(Exercise instructions):
Return the full set of entries exactly. Omit none.

(Saved entries):
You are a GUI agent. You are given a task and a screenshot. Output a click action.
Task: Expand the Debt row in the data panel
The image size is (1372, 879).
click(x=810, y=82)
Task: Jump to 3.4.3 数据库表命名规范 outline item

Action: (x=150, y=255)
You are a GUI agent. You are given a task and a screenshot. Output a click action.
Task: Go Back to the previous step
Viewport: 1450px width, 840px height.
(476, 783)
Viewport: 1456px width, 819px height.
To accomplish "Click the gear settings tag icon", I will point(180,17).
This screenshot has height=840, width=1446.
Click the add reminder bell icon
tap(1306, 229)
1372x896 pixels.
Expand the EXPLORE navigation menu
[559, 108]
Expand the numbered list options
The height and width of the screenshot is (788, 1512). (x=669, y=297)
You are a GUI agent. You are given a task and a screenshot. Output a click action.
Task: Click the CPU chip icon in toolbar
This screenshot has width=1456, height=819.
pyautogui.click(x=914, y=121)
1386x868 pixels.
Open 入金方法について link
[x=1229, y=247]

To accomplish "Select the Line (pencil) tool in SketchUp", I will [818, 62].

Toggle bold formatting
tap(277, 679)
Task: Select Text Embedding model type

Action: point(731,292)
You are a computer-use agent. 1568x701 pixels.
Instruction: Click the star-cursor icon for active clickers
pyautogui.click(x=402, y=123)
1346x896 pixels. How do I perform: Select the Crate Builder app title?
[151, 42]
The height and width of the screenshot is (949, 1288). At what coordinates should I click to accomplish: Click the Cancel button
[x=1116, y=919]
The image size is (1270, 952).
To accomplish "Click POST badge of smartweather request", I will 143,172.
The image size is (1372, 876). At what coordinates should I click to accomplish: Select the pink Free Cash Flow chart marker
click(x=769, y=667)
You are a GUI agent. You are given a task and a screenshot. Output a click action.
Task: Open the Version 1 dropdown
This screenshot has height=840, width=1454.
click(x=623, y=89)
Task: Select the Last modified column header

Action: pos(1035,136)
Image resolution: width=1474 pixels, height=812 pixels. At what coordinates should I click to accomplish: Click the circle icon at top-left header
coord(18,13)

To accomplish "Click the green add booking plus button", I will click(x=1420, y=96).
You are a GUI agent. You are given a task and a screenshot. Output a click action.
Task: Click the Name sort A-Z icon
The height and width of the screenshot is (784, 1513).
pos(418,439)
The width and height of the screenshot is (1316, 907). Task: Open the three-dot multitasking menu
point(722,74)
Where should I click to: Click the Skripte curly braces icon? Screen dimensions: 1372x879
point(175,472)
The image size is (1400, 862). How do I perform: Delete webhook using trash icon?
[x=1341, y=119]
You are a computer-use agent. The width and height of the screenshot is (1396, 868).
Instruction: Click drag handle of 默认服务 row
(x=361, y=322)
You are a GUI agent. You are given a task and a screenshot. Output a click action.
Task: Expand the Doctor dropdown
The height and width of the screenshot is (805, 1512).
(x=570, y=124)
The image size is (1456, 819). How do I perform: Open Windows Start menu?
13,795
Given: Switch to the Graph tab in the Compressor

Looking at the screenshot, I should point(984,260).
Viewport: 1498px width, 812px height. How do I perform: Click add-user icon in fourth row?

(Response to this exercise):
You are a GUI agent. You are given a task and a screenshot. Output a click action.
Task: Expand the Debt row in the data panel
The image size is (1372, 879).
click(x=810, y=82)
Task: Jump to 3.4.3 数据库表命名规范 outline item

Action: (x=150, y=255)
You are a GUI agent. You are given a task and a screenshot. Output a click action.
Task: Go Back to the previous step
Viewport: 1450px width, 840px height.
(476, 783)
Viewport: 1456px width, 819px height.
To accomplish "Click the gear settings tag icon", I will point(180,17).
This screenshot has height=840, width=1446.
Click the add reminder bell icon
tap(1306, 229)
1372x896 pixels.
Expand the EXPLORE navigation menu
[559, 108]
Expand the numbered list options
The height and width of the screenshot is (788, 1512). (x=669, y=297)
You are a GUI agent. You are given a task and a screenshot. Output a click action.
Task: Click the CPU chip icon in toolbar
This screenshot has width=1456, height=819.
pyautogui.click(x=914, y=121)
1386x868 pixels.
Open 入金方法について link
[x=1229, y=247]

To accomplish "Select the Line (pencil) tool in SketchUp", I will [818, 62].

Toggle bold formatting
tap(277, 679)
Task: Select Text Embedding model type

Action: point(731,292)
You are a computer-use agent. 1568x701 pixels.
Instruction: Click the star-cursor icon for active clickers
pyautogui.click(x=402, y=123)
1346x896 pixels. How do I perform: Select the Crate Builder app title?
[151, 42]
The height and width of the screenshot is (949, 1288). At what coordinates should I click to accomplish: Click the Cancel button
[x=1116, y=919]
The image size is (1270, 952).
To accomplish "Click POST badge of smartweather request", I will 143,172.
The image size is (1372, 876). At what coordinates should I click to accomplish: Select the pink Free Cash Flow chart marker
click(x=769, y=667)
You are a GUI agent. You are given a task and a screenshot. Output a click action.
Task: Open the Version 1 dropdown
This screenshot has height=840, width=1454.
click(x=623, y=89)
Task: Select the Last modified column header

Action: pos(1035,136)
Image resolution: width=1474 pixels, height=812 pixels. At what coordinates should I click to accomplish: Click the circle icon at top-left header
coord(18,13)

To accomplish "Click the green add booking plus button", I will click(x=1420, y=96).
You are a GUI agent. You are given a task and a screenshot. Output a click action.
Task: Click the Name sort A-Z icon
The height and width of the screenshot is (784, 1513).
pos(418,439)
The width and height of the screenshot is (1316, 907). Task: Open the three-dot multitasking menu
point(722,74)
Where should I click to: Click the Skripte curly braces icon? Screen dimensions: 1372x879
point(175,472)
The image size is (1400, 862). How do I perform: Delete webhook using trash icon?
[x=1341, y=119]
You are a computer-use agent. The width and height of the screenshot is (1396, 868).
Instruction: Click drag handle of 默认服务 row
(x=361, y=322)
You are a GUI agent. You are given a task and a screenshot. Output a click action.
Task: Expand the Doctor dropdown
The height and width of the screenshot is (805, 1512).
(x=570, y=124)
The image size is (1456, 819). How do I perform: Open Windows Start menu?
13,795
Given: Switch to the Graph tab in the Compressor

Looking at the screenshot, I should point(984,260).
Viewport: 1498px width, 812px height. How do I perform: Click add-user icon in fourth row?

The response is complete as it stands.